COMMONWEALTH OF VIRGINIA
DEPARTMENT OF MEDICAL ASSISTANCE SERVICES
NOTICE OF INTENT TO AMEND
(Pursuant to §1902(a)(13) of the Act (U.S.C. 1396a(a)(13))
THE VIRGINIA STATE PLAN FOR MEDICAL ASSISTANCE
This Notice was posted on February 23, 2021
The Virginia Department of Medical Assistance Services (DMAS) hereby affords the public notice of its intention to amend the Virginia State Plan for Medical Assistance to provide for changes to the Methods and Standards for Establishing Payment Rates — Other Types of Care (12 VAC 30-80).
This notice is intended to satisfy the requirements of 42 C.F.R. § 447.205 and of § 1902(a)(13) of the Social Security Act, 42 U.S.C. § 1396a(a)(13). A copy of this notice is available for public review from Emily McClellan, DMAS, 600 Broad Street, Suite 1300, Richmond, VA 23219, or via e-mail at: Emily.McClellan@dmas.virginia.gov.

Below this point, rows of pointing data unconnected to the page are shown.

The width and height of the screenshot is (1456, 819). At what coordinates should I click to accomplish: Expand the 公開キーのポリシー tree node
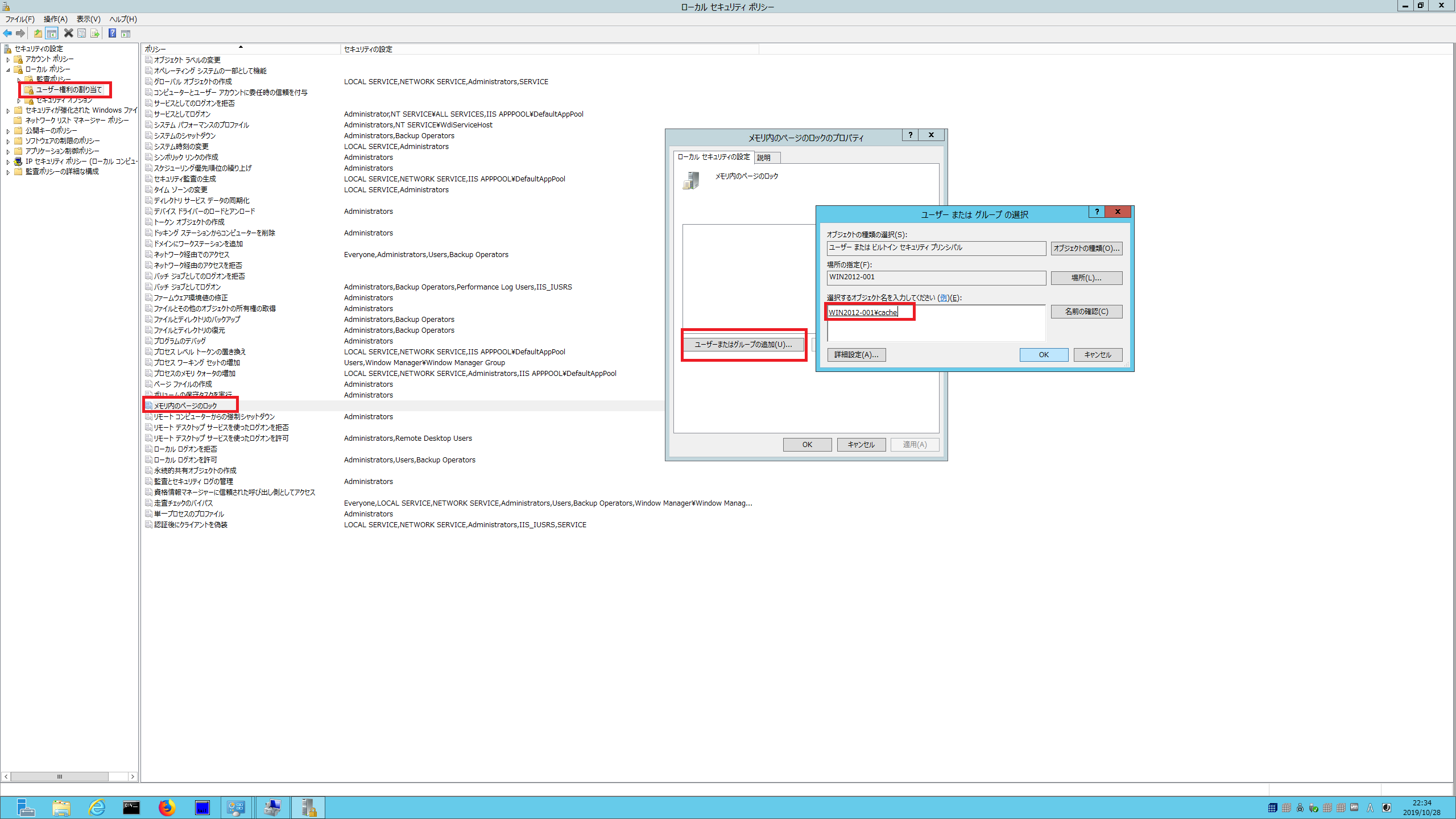point(7,130)
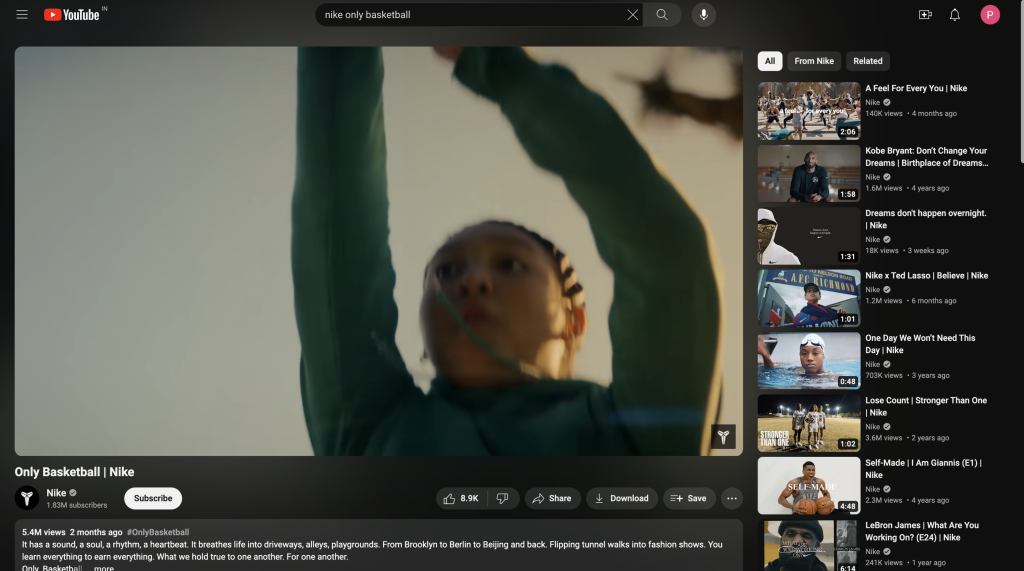Open the account profile avatar
The image size is (1024, 571).
pos(990,15)
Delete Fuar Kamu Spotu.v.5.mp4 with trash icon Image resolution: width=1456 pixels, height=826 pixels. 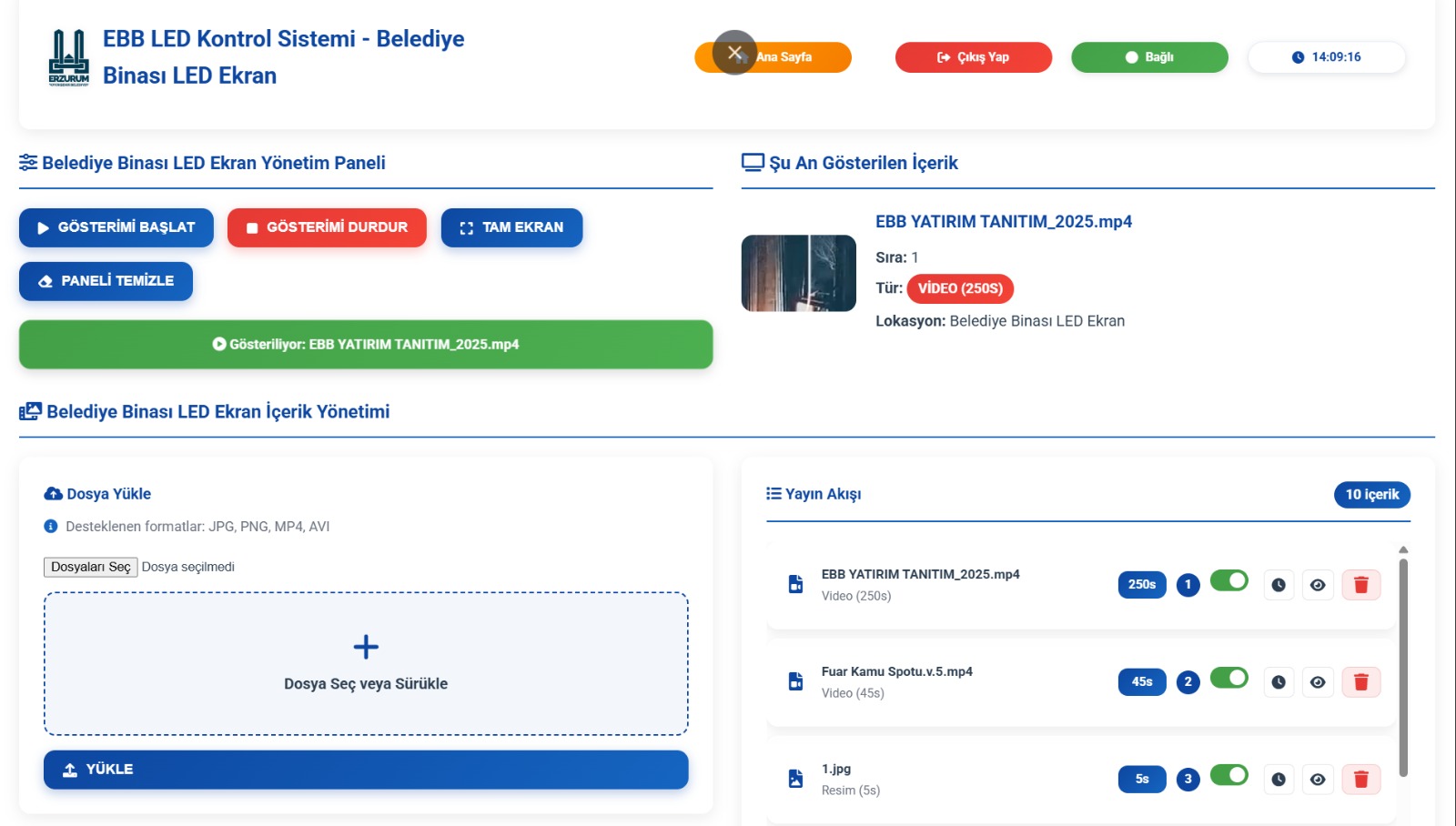[1360, 682]
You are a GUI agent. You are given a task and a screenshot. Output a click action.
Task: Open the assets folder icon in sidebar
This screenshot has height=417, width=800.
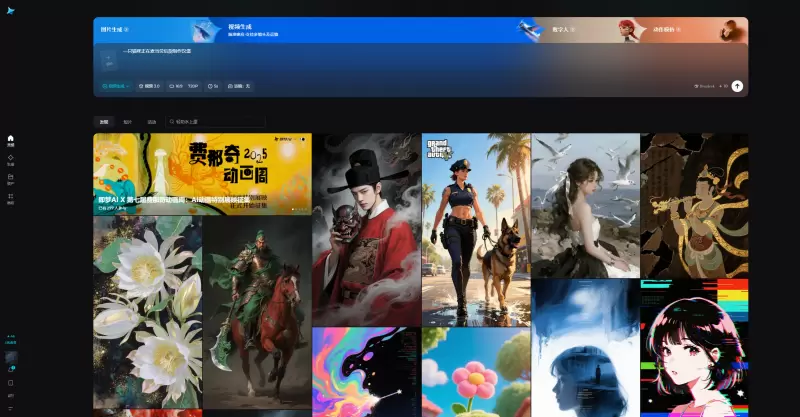(x=11, y=178)
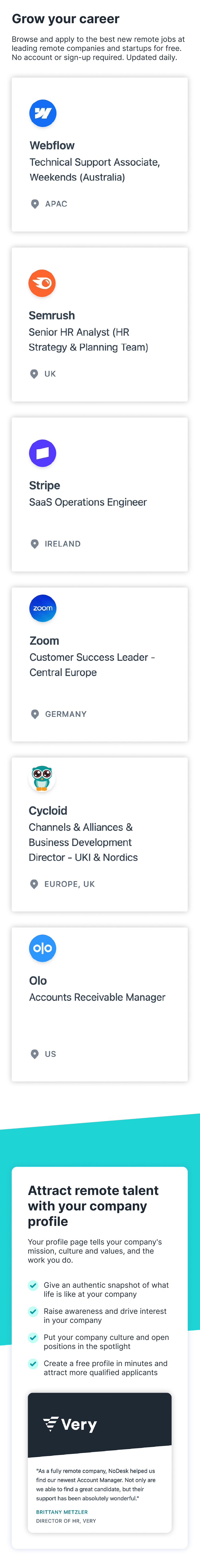Open Customer Success Leader - Central Europe job

coord(92,665)
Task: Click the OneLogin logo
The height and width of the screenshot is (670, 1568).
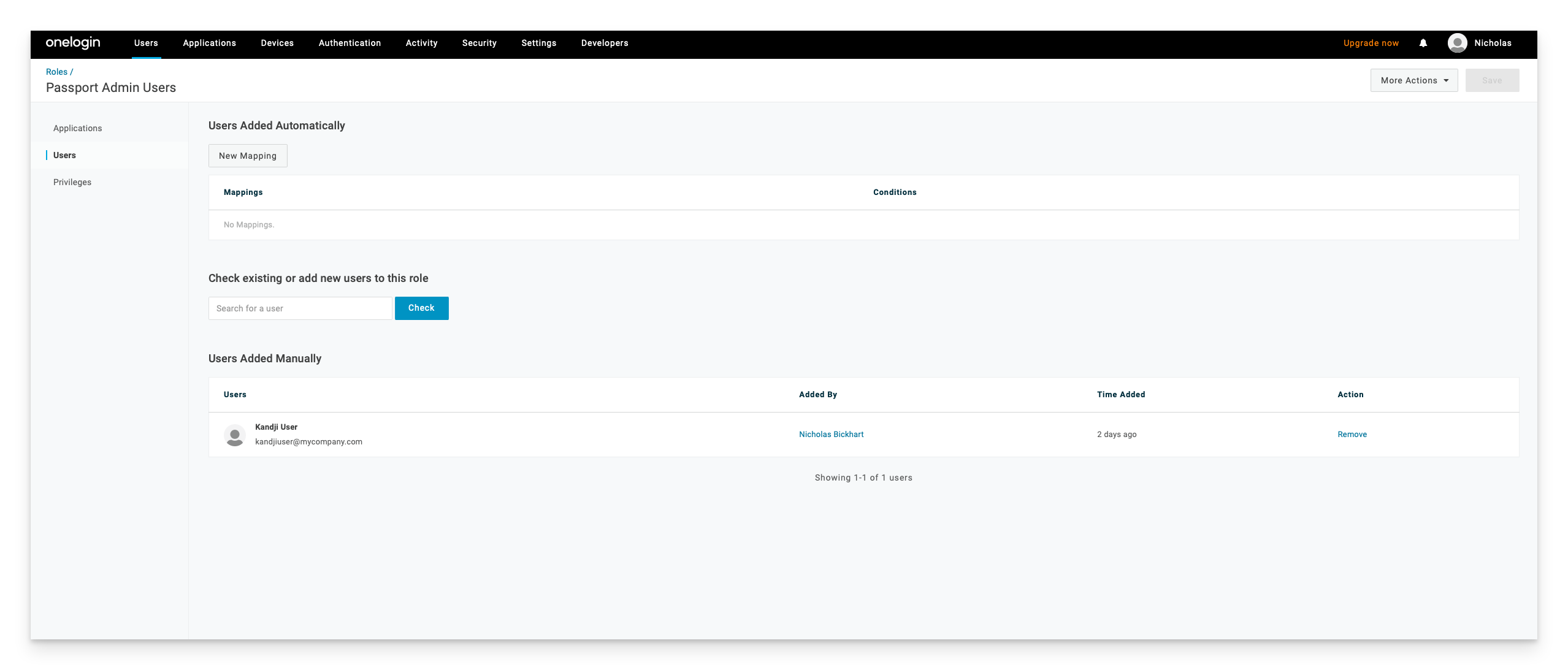Action: tap(73, 42)
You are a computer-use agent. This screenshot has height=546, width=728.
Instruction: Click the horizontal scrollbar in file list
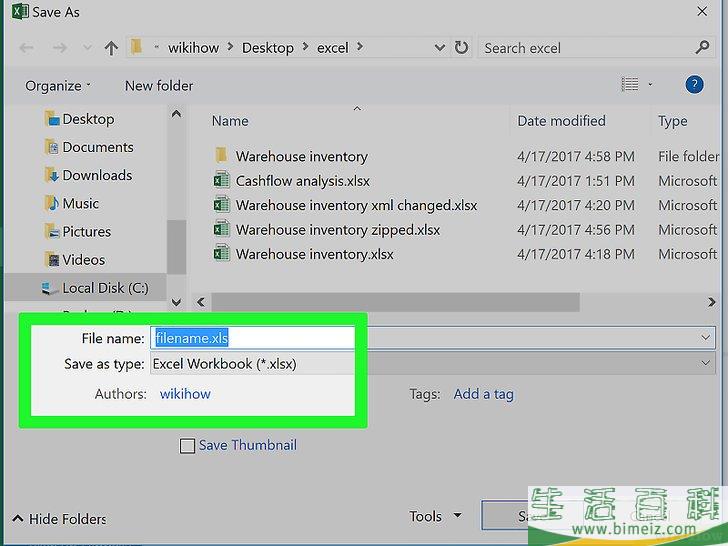point(395,301)
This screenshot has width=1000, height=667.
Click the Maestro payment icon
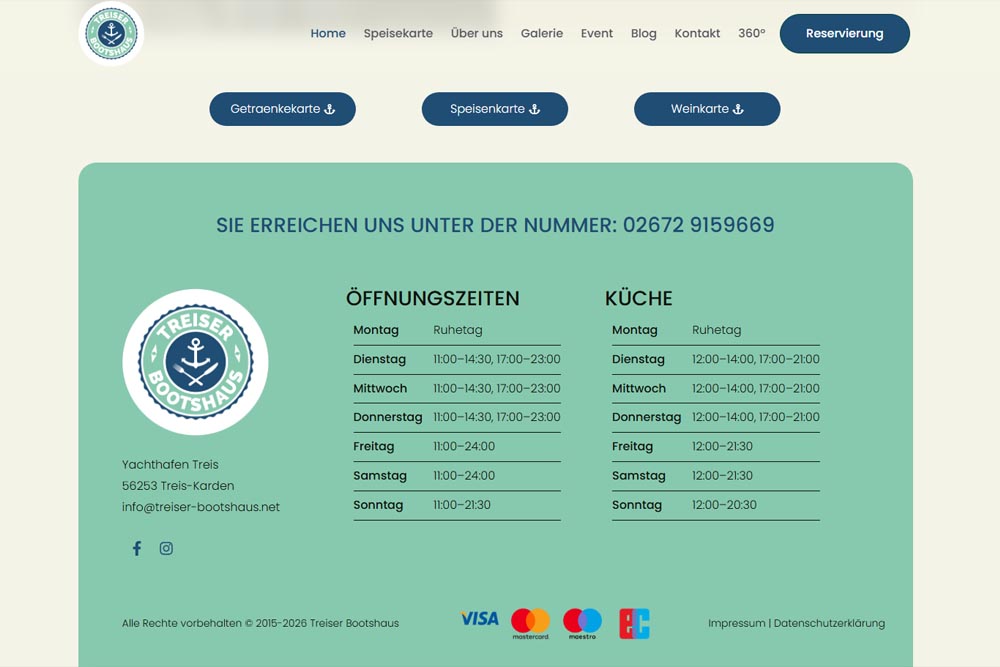(582, 624)
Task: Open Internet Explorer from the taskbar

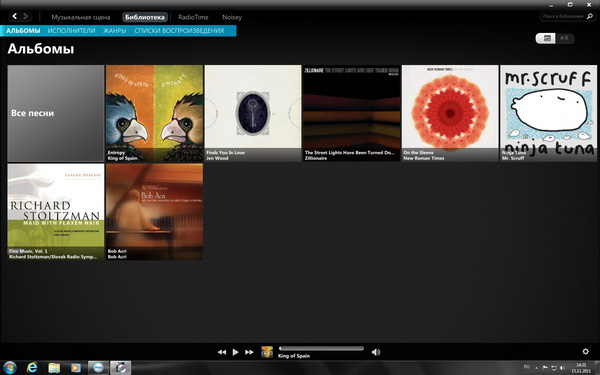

DMAS is specifically soliciting input from stakeholders, providers and beneficiaries, on the potential impact of the proposed changes discussed in this notice. Comments or inquiries may be submitted, in writing, within 30 days of this notice publication to Ms. McClellan and such comments are available for review at the same address. Comments may also be submitted, in writing, on the Town Hall public comment forum attached to this notice.
This notice is available for public review on the Regulatory Town Hall (www.townhall.com), on the General Notices page, found at: https://townhall.virginia.gov/L/generalnotice.cfm
The Upper Mattaponi Tribe has established a Tribal Health Clinic (THC) to meet the primary care health needs of Tribal members, including those enrolled in Virginia Medicaid. Federal law requires DMAS to file a SPA to recognize and reimburse THCs as Medicaid providers. The THC will be enrolled as a Federally Qualified Health Center and will be reimbursed for services to Medicaid members at a rate set annually by the federal government. The Centers for Medicare and Medicaid Services will cover 100% of DMAS’ payments to the Upper Mattaponi THC for services to Medicaid members.
There is no expected increase in annual aggregate expenditures.